開啟絕對值,隱零點
已知函式\(f(x)=ae^x-\dfrac{1}{x}\)
(1)討論\(f(x)\)零點個數
(2)當\(a>0\)時,\(|f(x)|>1+\ln x\),求\(a\)的取值範圍
解
(1)\(f(x)=ae^x-\dfrac{1}{x}=0\)
即\(ax=e^{-x}\),因\(y=-ex\)與\(y=e^{-x}\)相切
則有\(a\in\begin{cases} \{-e \}\cup(0,+\infty),&\text{一個零點}\\ (-\infty,-e),&\text{兩個零點}\\ \{0\},&\text{零個零點} \end{cases}\)
(2)當\(a>0\)時,\(f(x)\)單調遞增
因\(x\to 0,f(x)\to +\infty,f(x)\to-\infty,x\to+\infty,f(x)\to+\infty\)
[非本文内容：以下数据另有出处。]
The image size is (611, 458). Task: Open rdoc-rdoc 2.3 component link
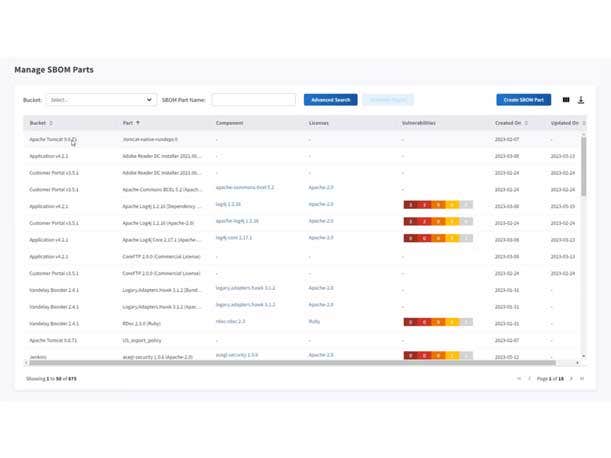pyautogui.click(x=231, y=322)
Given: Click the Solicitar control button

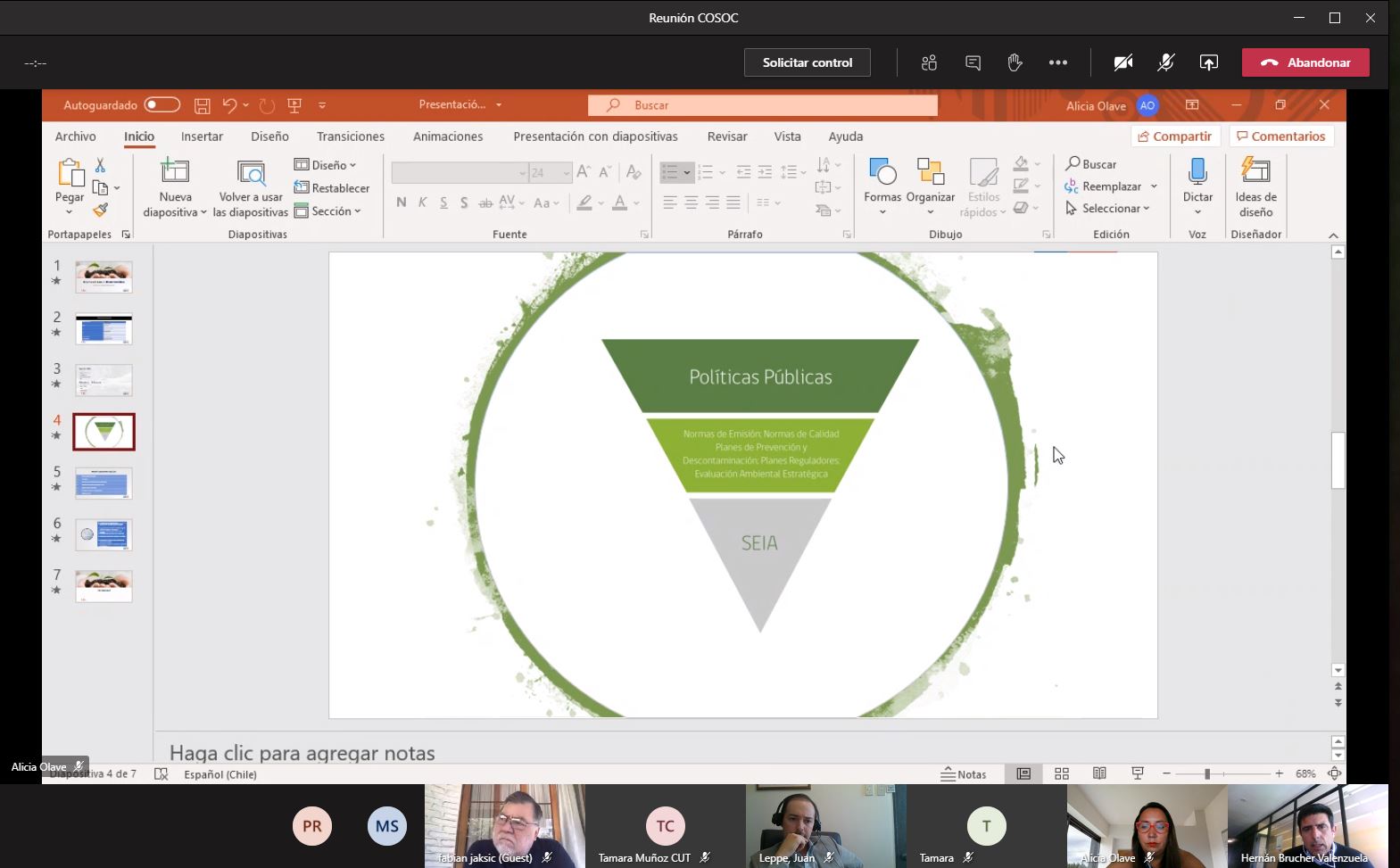Looking at the screenshot, I should [x=807, y=62].
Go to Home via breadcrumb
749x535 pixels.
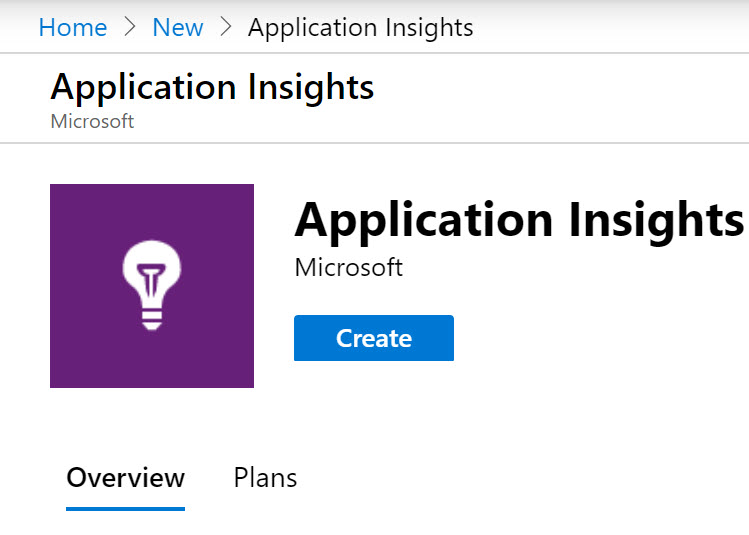72,27
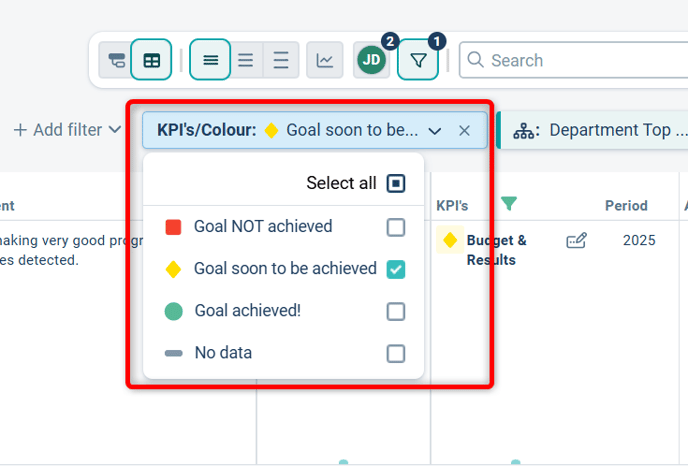Check the Goal NOT achieved checkbox

396,227
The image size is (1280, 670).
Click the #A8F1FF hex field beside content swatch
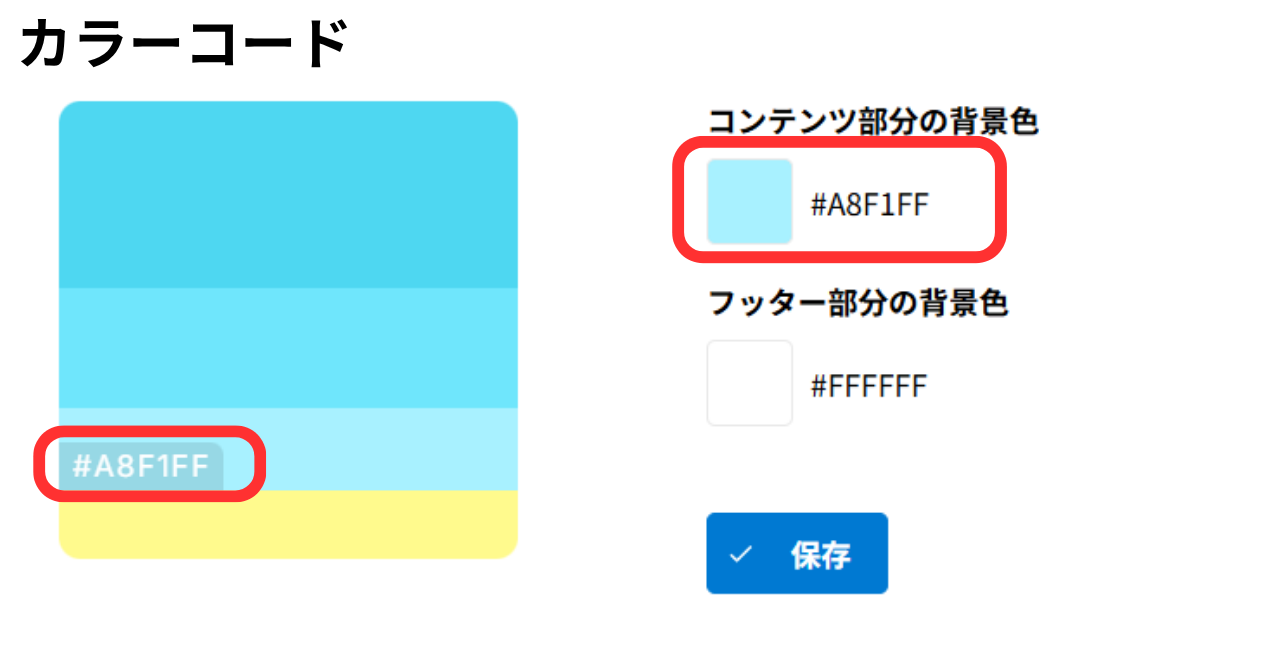pyautogui.click(x=869, y=205)
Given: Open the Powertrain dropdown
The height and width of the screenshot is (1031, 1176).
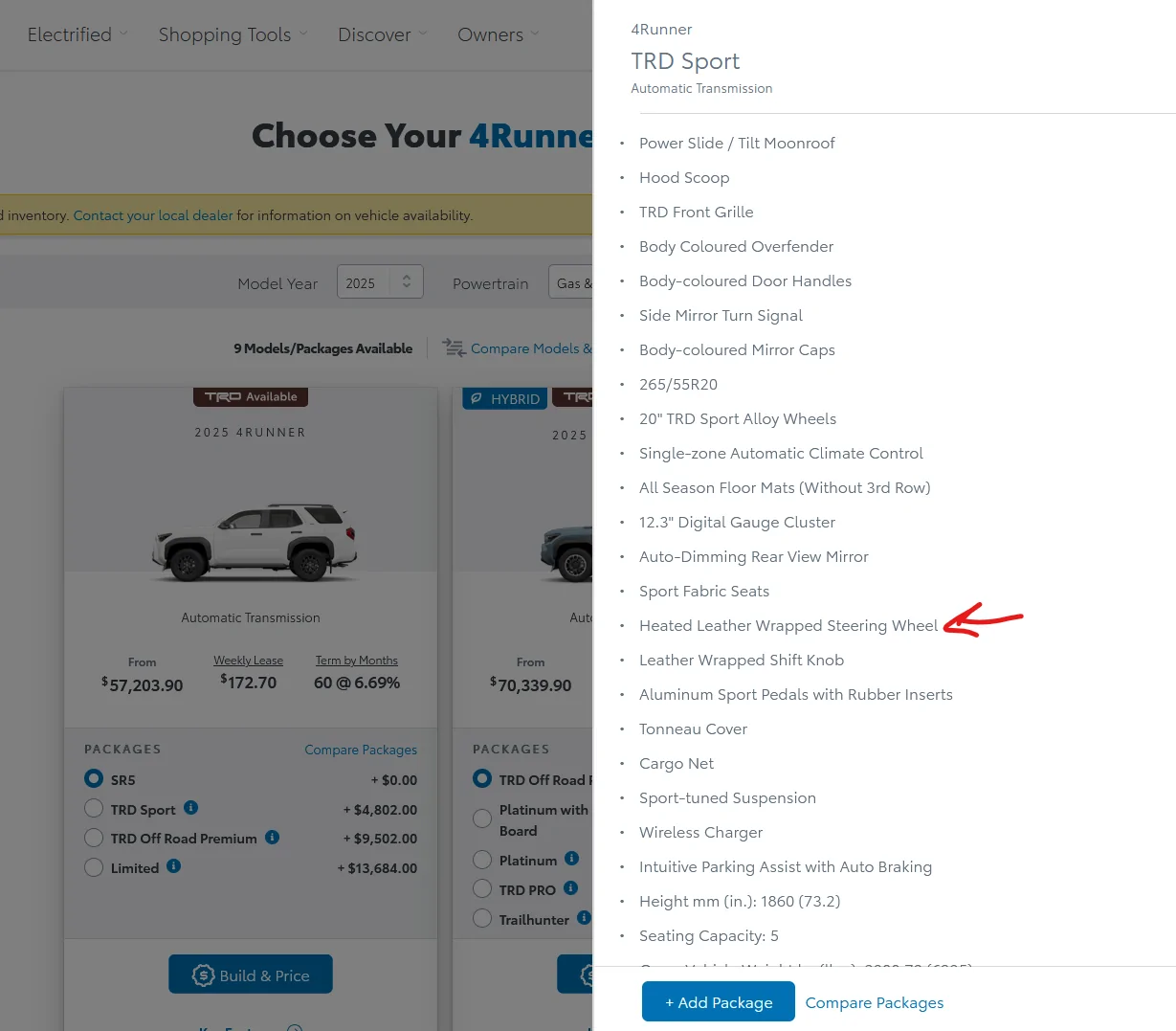Looking at the screenshot, I should (570, 282).
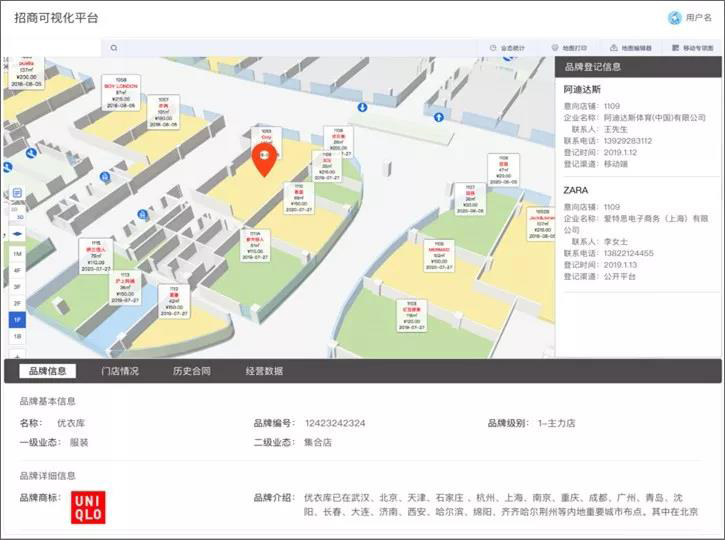Viewport: 725px width, 540px height.
Task: Click the user avatar icon
Action: (x=674, y=18)
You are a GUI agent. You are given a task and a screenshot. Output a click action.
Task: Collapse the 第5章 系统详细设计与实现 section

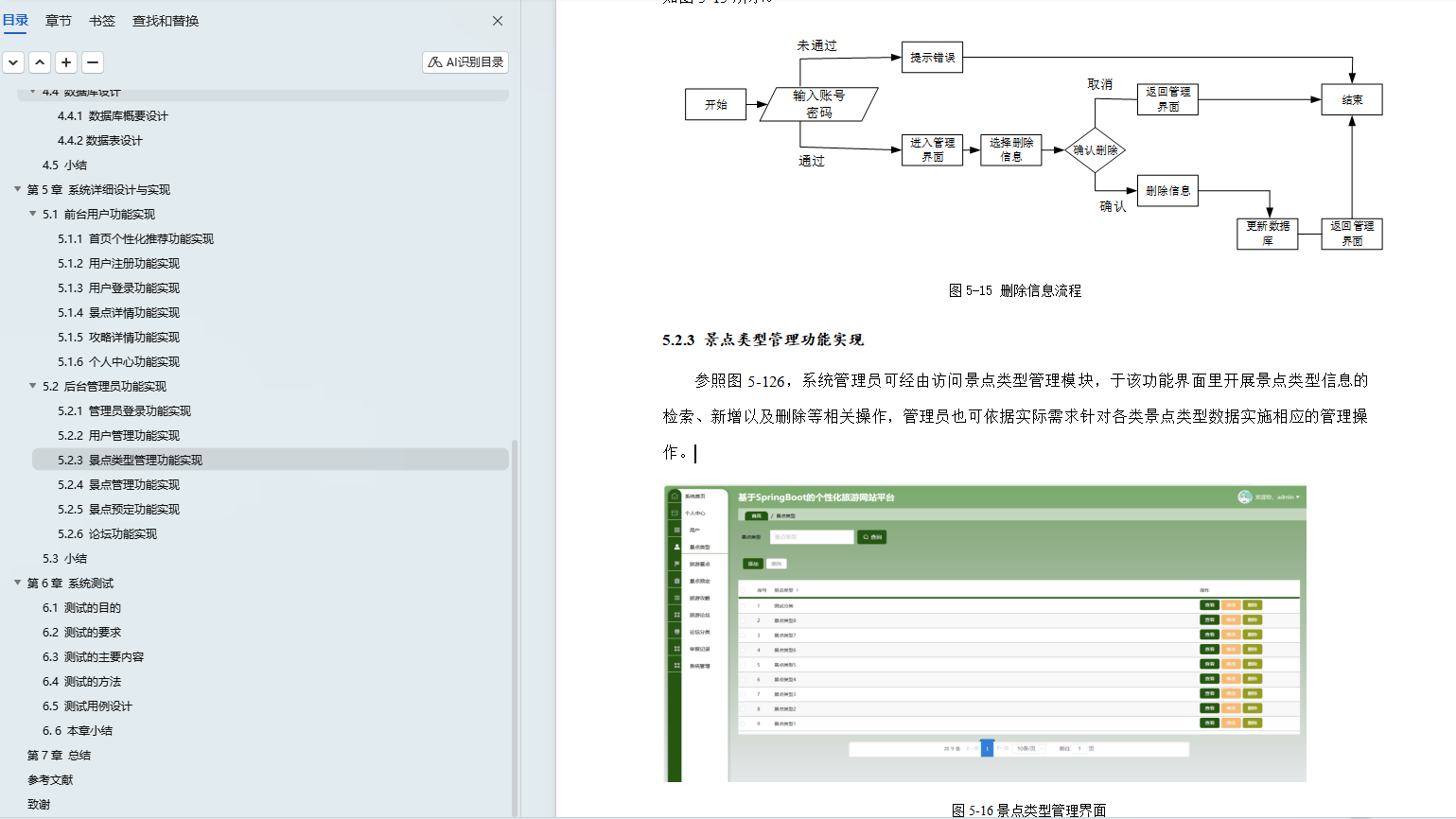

則一定存在\(x_0\)使得\(f(x_0)=0\)
即\(ae^{x_0}-\dfrac{1}{x_0}=0\)
即\(\ln a=-\ln x_0-x_0\)
因\(f\left(\dfrac{1}{a}\right)=ae^{\frac{1}{a}}-a=a\left(e^{\frac{1}{a}}-1\right)>0\),則\(x_0<\dfrac{1}{a}\)
當\(x\in(0,x_0)\)時,\(|f(x)|=\dfrac{1}{x}-ae^x\)
則原不等式為\(\dfrac{1}{x}-ae^x-1-\ln x>0\)恆成立
記\(\varphi(x)=\dfrac{1}{x}-ae^x-1-\ln x\),\(\varphi^{\prime}(x)=-\dfrac{1}{x^2}-ae^x-\dfrac{1}{x}<0\)
則\(\varphi(x)\)單調遞減
從而有\(\varphi(x_0)>0\)
即\(-1-\ln x_0>0\),得\(x_0<\dfrac{1}{e}\)
而\(\ln a=-\ln x_0-x_0\)
得\(\ln a>-\ln\dfrac{1}{e}-\dfrac{1}{e}=1-\dfrac{1}{e}\)
即\(a>e^{1-\frac{1}{e}}\)
當\(x>x_0\)時,原不等式為\(ae^x-\dfrac{1}{x}-1-\ln x>0\)
記\(\gamma(x)=ae^x-\dfrac{1}{x}-1-\ln x,\gamma^{\prime}(x)=ae^x+\dfrac{1}{x^2}-\dfrac{1}{x}=\dfrac{1}{x^2}+f(x)>0\)
則\(\gamma(x)>\gamma(x_0)\),即\(-1-\ln x_0>0\)
得\(x_0<\dfrac{1}{e}\),同上得到\(a>e^{1-\frac{1}{e}}\)
綜上\(a>e^{1-\frac{1}{e}}\)